Stated exercise: Gather every line of the material below that contains the word "left", copying each one in full.

═══ Records for processing ═══

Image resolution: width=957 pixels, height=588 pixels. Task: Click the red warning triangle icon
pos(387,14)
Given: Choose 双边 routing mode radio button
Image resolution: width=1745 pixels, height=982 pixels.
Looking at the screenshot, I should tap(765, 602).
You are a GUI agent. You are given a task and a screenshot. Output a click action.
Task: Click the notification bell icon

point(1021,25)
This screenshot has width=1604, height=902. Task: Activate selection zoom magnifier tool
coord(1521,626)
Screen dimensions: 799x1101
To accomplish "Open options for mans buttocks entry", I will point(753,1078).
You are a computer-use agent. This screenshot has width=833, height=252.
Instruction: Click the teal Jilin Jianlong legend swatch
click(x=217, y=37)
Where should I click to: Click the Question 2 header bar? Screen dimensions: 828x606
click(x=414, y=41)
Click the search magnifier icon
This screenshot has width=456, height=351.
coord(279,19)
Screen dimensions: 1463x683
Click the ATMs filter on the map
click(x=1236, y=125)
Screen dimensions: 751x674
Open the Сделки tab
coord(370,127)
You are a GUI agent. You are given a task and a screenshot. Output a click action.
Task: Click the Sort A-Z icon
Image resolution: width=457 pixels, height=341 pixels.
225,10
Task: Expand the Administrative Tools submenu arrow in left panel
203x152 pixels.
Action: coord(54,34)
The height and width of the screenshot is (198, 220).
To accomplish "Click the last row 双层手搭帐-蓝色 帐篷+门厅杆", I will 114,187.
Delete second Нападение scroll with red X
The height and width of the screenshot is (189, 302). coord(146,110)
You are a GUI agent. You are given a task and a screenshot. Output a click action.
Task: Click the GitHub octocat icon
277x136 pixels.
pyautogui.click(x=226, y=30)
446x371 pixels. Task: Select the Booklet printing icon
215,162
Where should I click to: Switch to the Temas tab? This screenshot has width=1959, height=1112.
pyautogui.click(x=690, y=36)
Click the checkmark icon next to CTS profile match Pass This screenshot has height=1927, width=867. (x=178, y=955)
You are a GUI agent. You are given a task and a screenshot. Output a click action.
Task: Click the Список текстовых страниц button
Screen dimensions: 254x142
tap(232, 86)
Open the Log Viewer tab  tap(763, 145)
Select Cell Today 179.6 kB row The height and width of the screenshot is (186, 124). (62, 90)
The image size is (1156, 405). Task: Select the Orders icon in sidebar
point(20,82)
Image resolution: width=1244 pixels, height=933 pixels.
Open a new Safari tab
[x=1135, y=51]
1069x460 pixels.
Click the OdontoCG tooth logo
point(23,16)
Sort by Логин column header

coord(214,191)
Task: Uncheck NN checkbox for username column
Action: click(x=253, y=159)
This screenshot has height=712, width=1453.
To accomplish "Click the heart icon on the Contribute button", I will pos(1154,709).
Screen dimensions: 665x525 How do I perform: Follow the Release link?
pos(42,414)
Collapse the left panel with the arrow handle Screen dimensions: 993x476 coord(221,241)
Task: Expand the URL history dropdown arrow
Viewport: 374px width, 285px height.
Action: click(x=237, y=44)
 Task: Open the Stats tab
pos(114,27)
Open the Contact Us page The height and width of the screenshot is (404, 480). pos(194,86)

═══

Reply to the exercise:
Task: Expand the Administrative Tools submenu arrow in left panel
Collapse the left panel with the arrow handle Screen dimensions: 993x476 coord(221,241)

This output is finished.